Understanding Wireless Routers

Routers—the traffic cops of the Internet—play a major role in network investigations. We show you how routers work to forward information between networks. You’ll learn about wireless access points (WAP), Dynamic Host Configuration Protocol (DHCP), and Network Interface Cards (NIC). We show you that IP lease information—in the form of a client table—can be found within a router. You will learn how to set up a router and enable log functions. This is evidence that can help your case and we show you how to get to it.

Wireless Cameras

Suspects often use wireless cameras as an early warning system or to record and then relive a criminal act. Like routers and storage devices, wireless cameras come in many shapes and sizes. We give you some tips on what to look for and then show you how they work. We show you how to locate hidden cameras and demonstrate some of the tools that will assist in the search. You will work through an exercise and gain valuable experience in setting up a wireless camera.

On-Scene Investigative Tools

Now that we know the kinds of things we’re looking for in our investigation—and how to find them—we can start to capture potential evidence. We show you some tools you can use on-scene that can provide you with valuable information. Specifically, these are tools to 1) rule out encryption, 2) look at devices on a network, 3) look for a network’s WEP or WPA passphrase, and 4) rule out a defense claim of intrusion by a third party. We present this material with an abundance of caution to investigators and urge agencies to work with prosecutors to develop digital evidence collection policies that will guide them through this area of investigation.

Network Client Geolocation

Finding information about a suspect’s network and router is intelligence gathering that you need to do before you can prepare a search warrant. We show you some network scanning tools and explain how they work. You’ll see how to focus on a target network and how to isolate a network. We talk about geolocation, and show you how you can use this feature to target a router. You’ll also see tools that can be used to scan for wifi networks.

Understanding Volatile Data

Volatile data is data that requires power to maintain its existence. If power is removed from a device, the volatile data is erased and gone forever. Examples of volatile data include a computer’s Random Access Memory (RAM) and router client lease tables. We give you a laundry list of things that can be found in the RAM, and show you why it’s important to preserve it. We walk you through the installation and operation of some of the tools that can collect volatile data.

Previewing Tools – Live Previewing

Previewing tools can help investigators determine whether or not a suspect computer contains potential evidence. Most previewing tools can quickly find potential evidence in Internet histories, image and media files. More advanced tools can find passwords, network settings and registry information. We walk you through the precautions you need to take to obtain to this information, and we introduce you to some free tools.

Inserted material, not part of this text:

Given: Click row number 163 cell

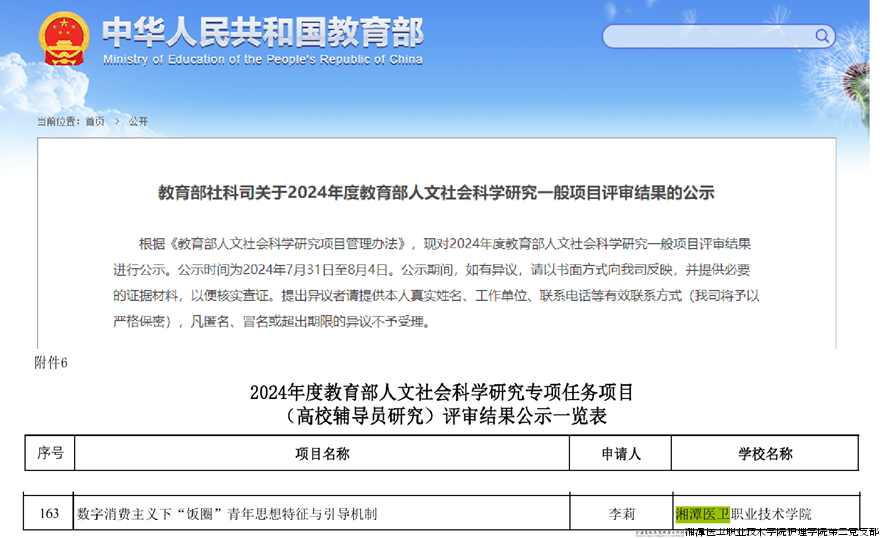Looking at the screenshot, I should pos(50,514).
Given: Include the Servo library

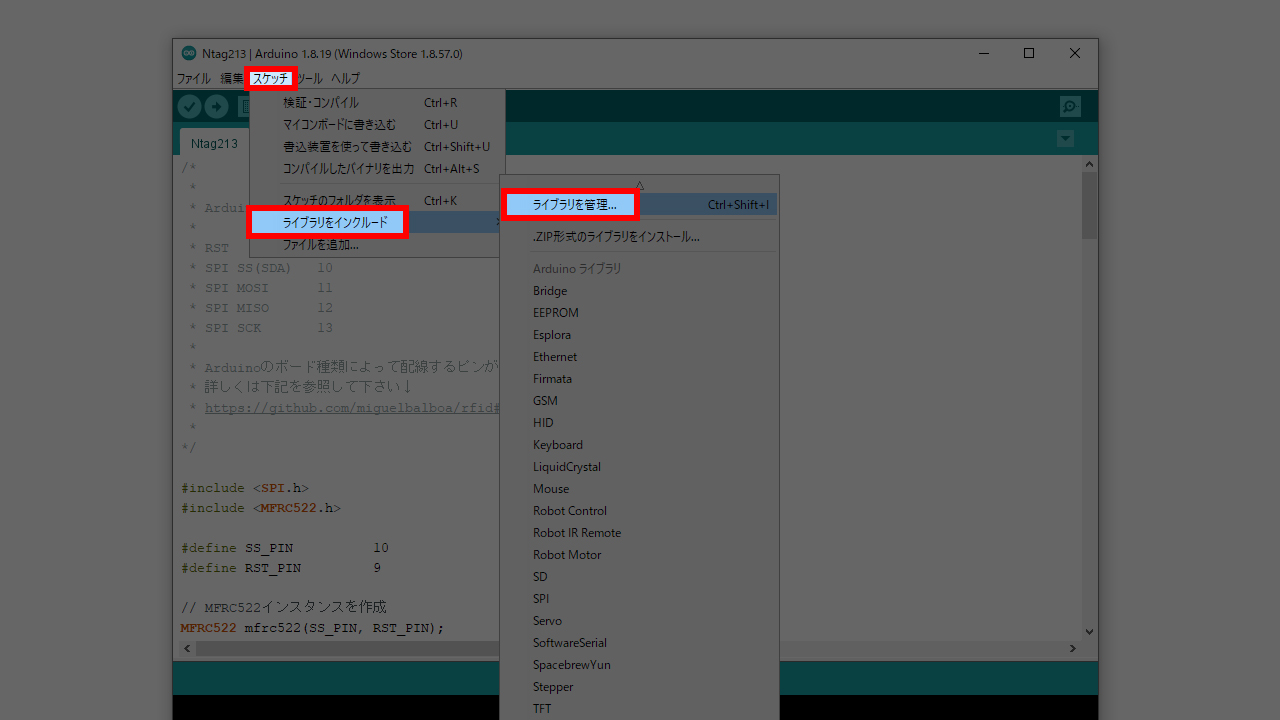Looking at the screenshot, I should click(547, 621).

Previewing Tools – Bootable Previewing with WinFE Imaging

Windows Forensic Environment (WinFE) is a tool that gives investigators a forensically safe way to conduct previews within a Windows environment. We walk you through the steps necessary to build a Windows-based, forensically sound bootable operating system using WinFE. You’ll learn what you can expect to find and hear about the limitations and restrictions of the tool. Our WinFE exploration will then walk you through the steps necessary to control the boot sequence to prevent anything from being written to the hard drive. As an added bonus, we give you the software you need to create your own version of WinFE.

Final Exercise

To pull it all together and make sure that you have grasped what’s been covered in this course, we assign a final exercise. You will be asked to take down a simulated crime scene. You will be required to locate a suspect network, collect data from the suspect network, and seize suspect network hardware.